In my/your bedroom unpack paints on whatever small table or chair is available; spread out the dead leaves for still life drawings in greater comfort than on the trail.

Ask for a piece of mosquitonetting, and draw on it with paint.

For relaxation, accompany a guide with tourists to the oxbow lake to see the giant otters.

Today is my last day in the Posada Amazonas; tomorrow I go back to civilization in Puerto Maldonado, and head for higher ground….

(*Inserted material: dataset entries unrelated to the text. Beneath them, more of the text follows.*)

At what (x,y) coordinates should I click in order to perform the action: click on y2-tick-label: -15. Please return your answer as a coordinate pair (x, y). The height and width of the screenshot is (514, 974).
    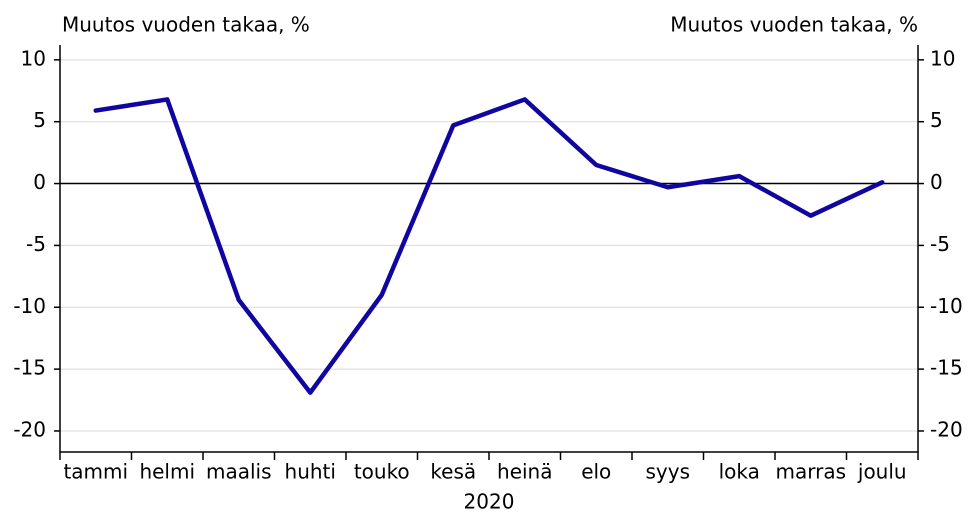
    Looking at the image, I should click on (946, 368).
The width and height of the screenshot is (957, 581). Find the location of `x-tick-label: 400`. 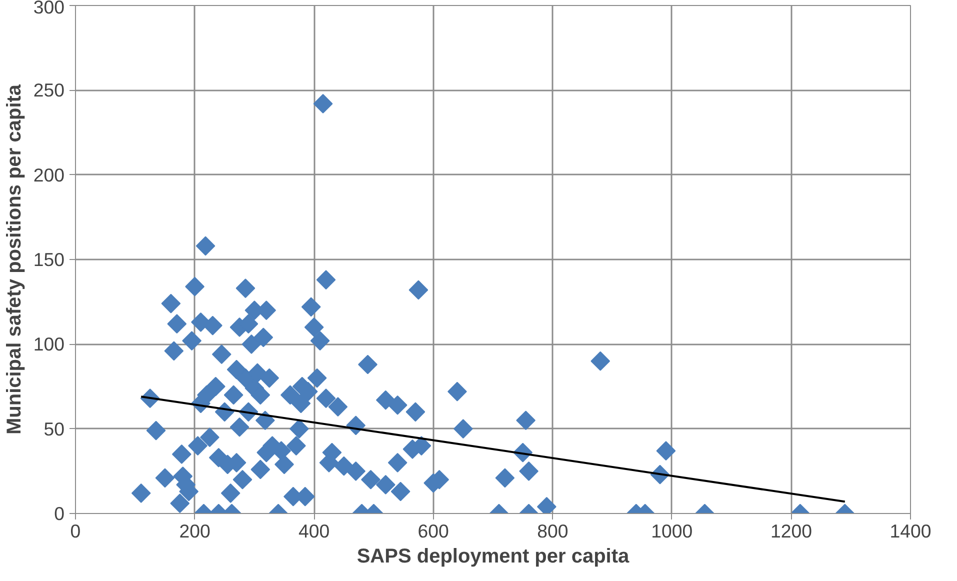

x-tick-label: 400 is located at coordinates (314, 531).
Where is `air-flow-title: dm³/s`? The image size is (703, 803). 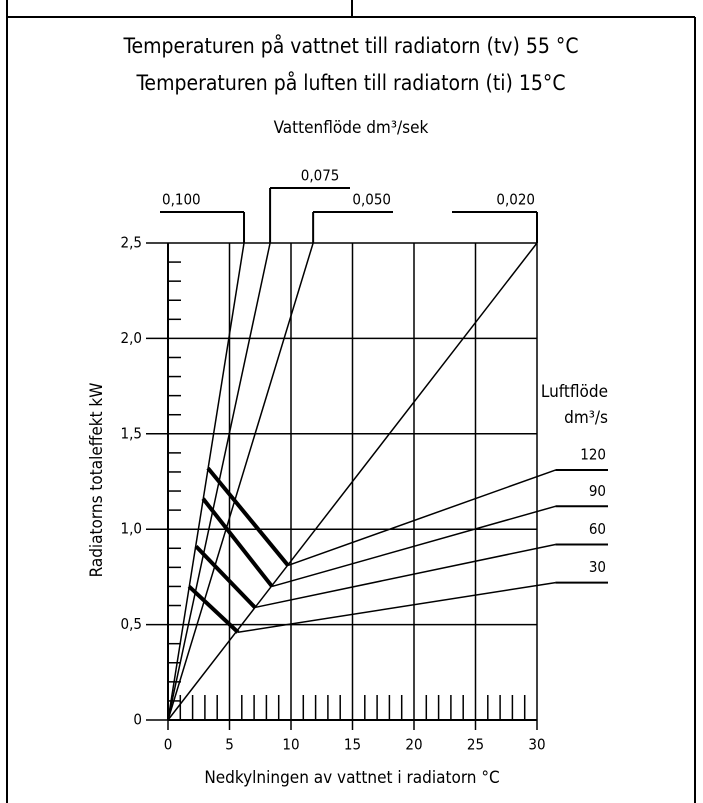 air-flow-title: dm³/s is located at coordinates (586, 418).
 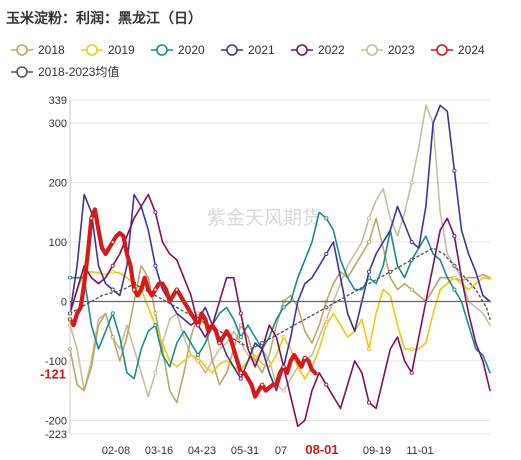 I want to click on y-tick-label: 300, so click(x=58, y=124).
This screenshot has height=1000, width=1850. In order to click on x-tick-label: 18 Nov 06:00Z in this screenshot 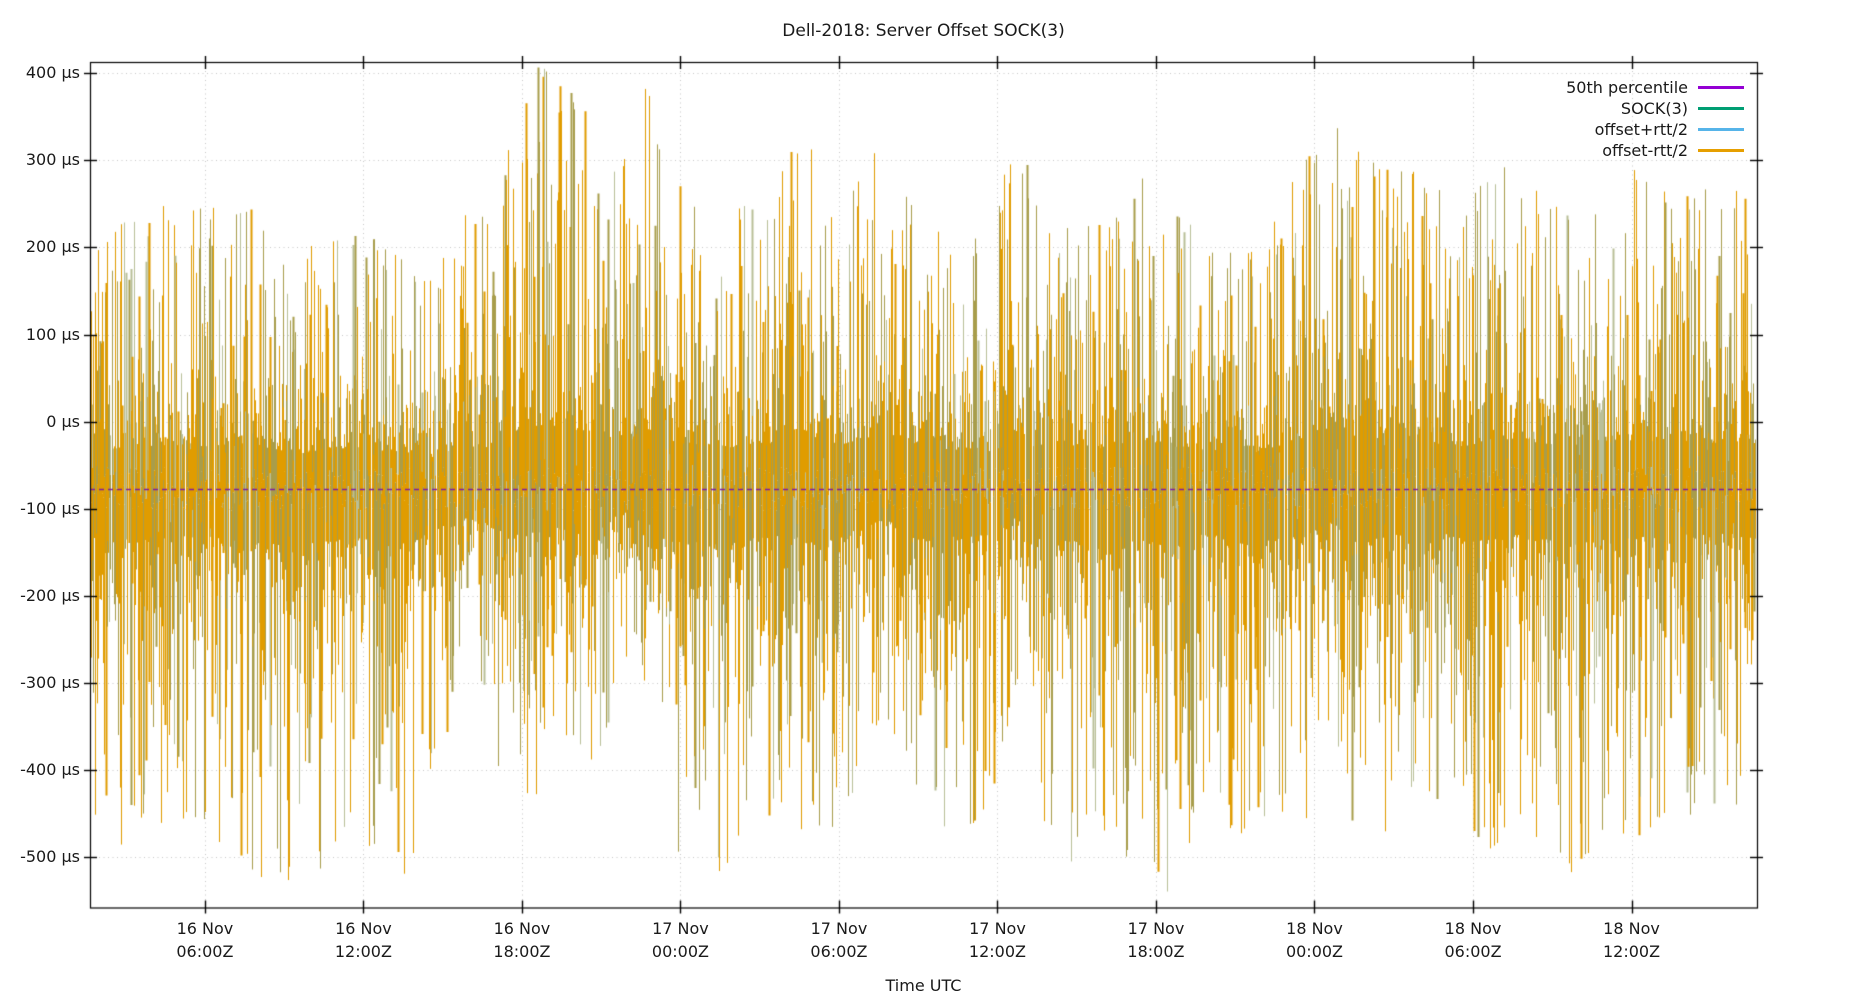, I will do `click(1473, 940)`.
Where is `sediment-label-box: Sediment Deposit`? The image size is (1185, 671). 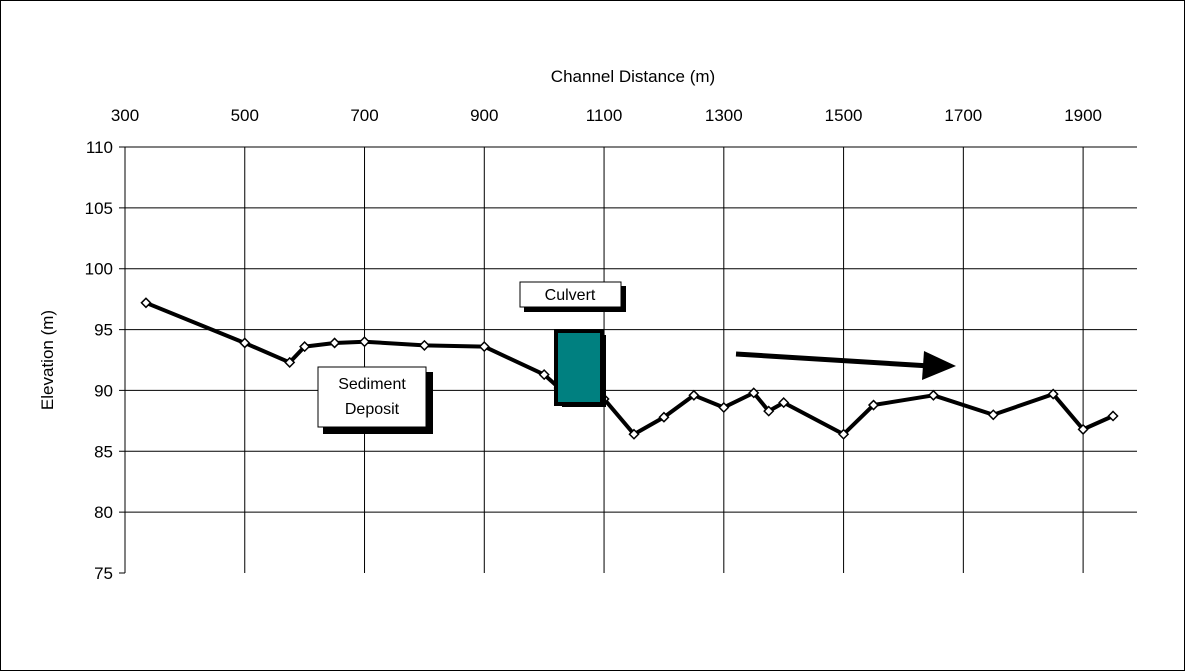
sediment-label-box: Sediment Deposit is located at coordinates (375, 400).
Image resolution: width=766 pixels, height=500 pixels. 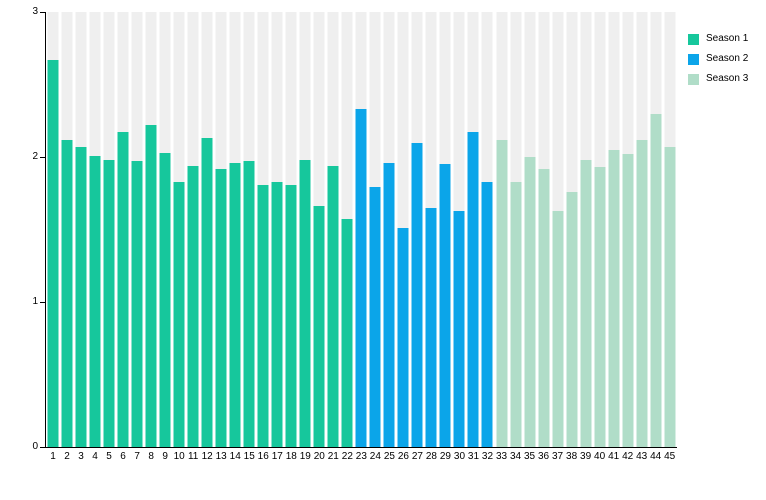 I want to click on x-tick-label: 12, so click(x=207, y=456).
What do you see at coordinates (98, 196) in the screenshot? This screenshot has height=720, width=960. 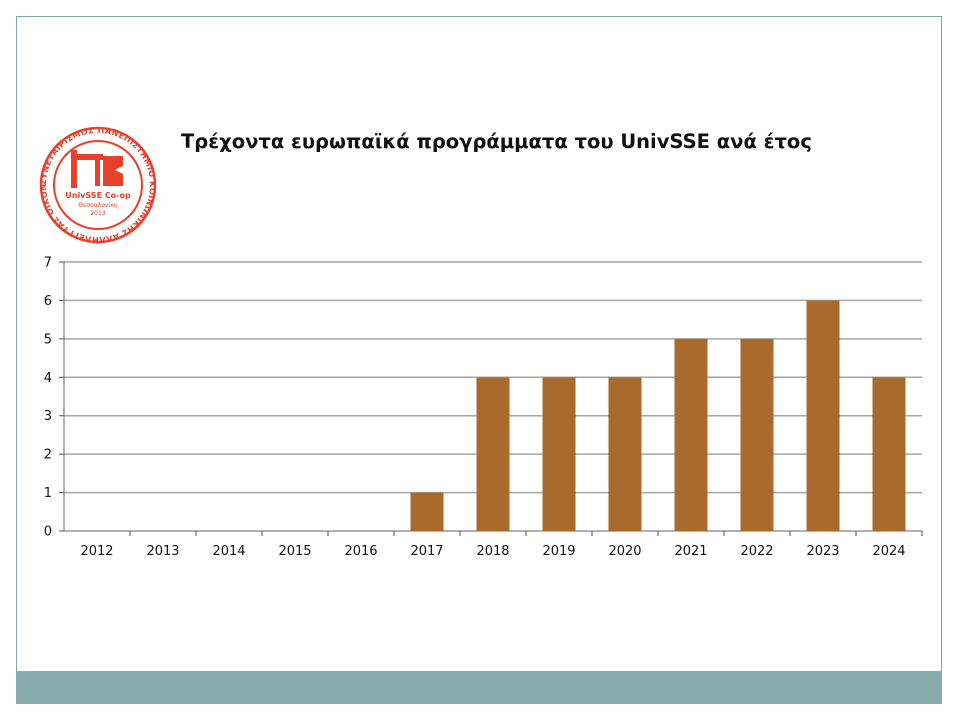 I see `seal-name: UnivSSE Co-op` at bounding box center [98, 196].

'Sketching in the top of a forestgiant I thought would be the ultimate self-indulgence for a treefanatic. And hauling myself up on a rope shouldn't be too difficult. But it was. Not so much difficult as hard. Very hard for a heavy middle-aged body. And quite frightening. It took me fifteen minutes before the guide dragged me onto the platform between the greet branches 35 meters up. But the view through the crown of the tall Brazilnuttree was wonderful. And after ten minutes the feeling in my arms and legs started to return, and the shaking stopped. Then a shower of rain came, and rainbows with it....'



My stay in the forest couldn't last forever. The generosity of Rainforest Expeditions and Trelex Residencies came to an end. What followed can be seen in these pictures:

I do my laundry, so that the civilized world won't smell me from a distance.

Back in Puerto Maldonado I visit the confluence of the Tambopata and Madre de Dios rivers.

I wait for the bus to Cuzco, enjoying a street that could be almost anywhere on earth - in the tropics.

I make my way back to Lima, and climb a hill to get a good view of the capital.

The dangerous neighborhood is pacified by smiling policemen.

I eat ceviche - raw fish marinaded in lemon juice and spice.

I discover the source of the potato.

I sketch children to our mutual amusement.

I also swim in the Pacific Ocean, and then during a stop in Miami, in the Atlantic. Scratch my burnt and bitten skin. Get home with most of my treasured drawings and collections intact.

My friend Richard Thompson is still at the Tambopata Research Centre; you can follow his further adventures there, and here I hope. I must now go to turn my drawings in something as astonishing as the forest itself.